Auch wenn dies ein nettes kleines Badezimmer
mit einem Palmenstrandfoto über der Wanne war und kein ehemaliger
Hydrotherapieraum.
Auch wenn es weit und breit nichts gab, was
nur annähernd einem Wannendeckel aus schwerem Holz mit
Metallspangen und einer Gesichtsöffnung ähnelte.
All dies versuchte sie sich klarzumachen, um gegen
das Panikgefühl anzukämpfen, das ihr die Luft abzuschnüren drohte,
solange das Trauma sozusagen noch frisch war. Und sie wollte
diesem Trauma keine Gelegenheit geben, langfristige Schäden zu
hinterlassen.
Also konzentrierte sie sich auf das, was sie vor
sich hatte: Das ist eine Badewanne. Das ist Marks Badezimmer.
Das ist sein Badeöl, das sein Handtuch … Das die abgesperrte
Tür.
Niemand kann mir hier etwas anhaben. Nicht
einmal der Schwarze Mann.
Dennoch musste sie sich die Ohren zuhalten, während
das Wasser einlief.
Einsamkeit.
Ein weiteres Stück des Weges führt sie durch
eine kalte Nacht im Wald. Irgendwo ruft ein Käuzchen. Der Widerhall
seines Rufs macht ihr Angst.
Sie hört Gehölz unter ihren nackten Füßen
knacken, kann einige Kieselsteine dazwischen sehen, doch sie spürt
weder das Holz noch die Steine oder die Tannennadeln, die in ihre
Fußsohlen pieken.
Wo ist Bormann? Müsste er mir nicht erklären, es
sei nur ein weiterer Traum?
Sie will ihn rufen, doch es ist nicht möglich.

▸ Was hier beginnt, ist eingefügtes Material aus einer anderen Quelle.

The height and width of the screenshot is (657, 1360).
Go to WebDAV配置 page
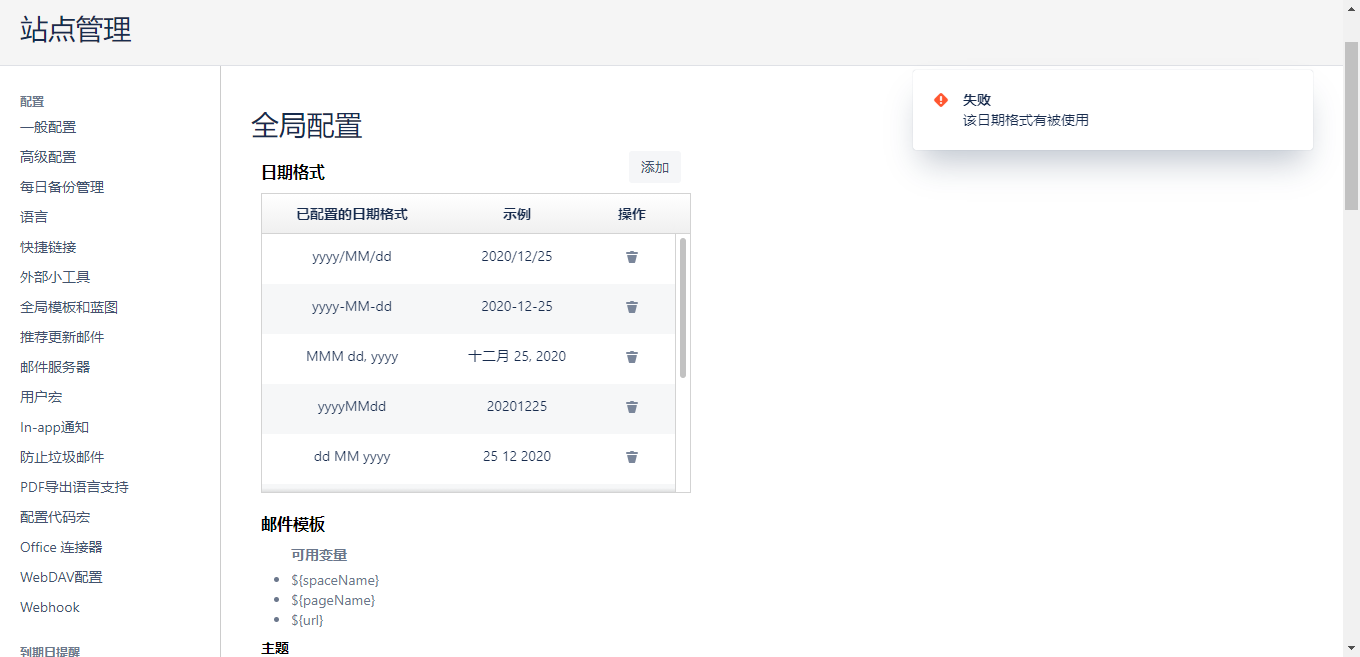point(61,577)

Alles, was sie zustande bringt, ist ein dumpfer Laut, und als sie
ihr Gesicht betastet, stellt sie mit Entsetzen fest, dass sie
keinen Mund hat. Dort, wo sich sonst die Lippen befinden, spannt
sich glatte, straffe Haut, durch die sie ihre Zähne und die Zunge
spüren kann.
Ein Traum, es ist ein Traum!, ruft sie sich in
Erinnerung, doch das Entsetzen bleibt.
Ängstlich sieht sie sich um. Warum ist sie hier,
warum in diesem dunklen, kalten Wald?
Über ihr prangt die schmale Sichel des Mondes am
sternenklaren Himmel. Ihr silberner Schein fällt schwach auf eine
Lichtung. Vor dem nachtblauen Himmel verschmelzen die Silhouetten
eines Hauses und mehrerer Stallungen mit dem Schwarz der
angrenzenden Tannenwipfel.
Schon von Weitem sieht sie den Mann mit der
Fackel. Seine andere Hand hält krampfhaft die Reste eines Seils. Im
Feuerschein ist das schmutzige Grau der Steine zu erkennen, aus
denen der Hof vor vielen Jahrzehnten erbaut wurde.

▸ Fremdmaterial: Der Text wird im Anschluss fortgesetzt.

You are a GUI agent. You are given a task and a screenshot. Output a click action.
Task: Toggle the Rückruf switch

Der Mann sieht in ihre Richtung, als sie auf ihn
zugeht. Sein Gesicht ist rußverschmiert, alt und faltig, und
schrecklich verzerrt. Sie sieht seine Verzweiflung, seine
Ratlosigkeit und die Wut, die diese Ratlosigkeit in ihm
auslöst.
Hinter ihm hämmern kleine Fäuste gegen das
Fenster. Sie sind zu schwach, um es zu zerbrechen. Das Gesicht
eines Jungen
presst sich gegen das Glas. Sie hört ihn weinen, sieht, dass auch
der Mann mit der Fackel weint. Seine Tränen hinterlassen weiße
Rinnsale auf der rußigen Haut.
»Die Wahrheit ist nicht immer, was sie zu sein
scheint«, sagt der Mann mit der Fackel, und dann lodern Flammen
hinter dem Fenster empor.
Das Kind kreischt und mit ihm noch ein weiteres.
Im Flackerlicht des Feuers sieht sie den langgezogenen Schatten
einer erhängten Frau an der Wand des Zimmers tanzen. Für einen
kurzen Augenblick erscheint der Kopf eines Mädchens am Fenster.
Seine Haare brennen wie der Docht einer menschlichen Kerze. Das
Kind brüllt vor Schmerz, schlägt sich mit den Händen auf den
lodernden Kopf und verschwindet wieder.
Sie will den Kindern zu Hilfe eilen, will
etwas tun, doch jemand hält sie zurück. Es ist das Mädchen
mit dem bunten Sommerkleid, das plötzlich vor ihr steht und sie bei
den Armen hält.
»Was bereits geschehen ist, lässt sich nicht
mehr ändern«, sagt das Mädchen und sieht sie traurig an. »Ganz
gleich, wie sehr man es auch will.«
Nun tritt der Mann mit der Fackel neben
sie.
»Das passiert, wenn man den Verstand verliert«,
schluchzt er. »Man will es nicht, und es geschieht
trotzdem.«
Sie starrt auf seinen Arm, der die Fackel hält,
sieht die blutigen Kratzer in seinem Fleisch. Seine Frau hat sich
gegen den Tod gewehrt. Gegen ihren und den ihrer Kinder.
Der Griff des kleinen Mädchens ist
übermenschlich kräftig. Er hält sie wie eiserne Spangen.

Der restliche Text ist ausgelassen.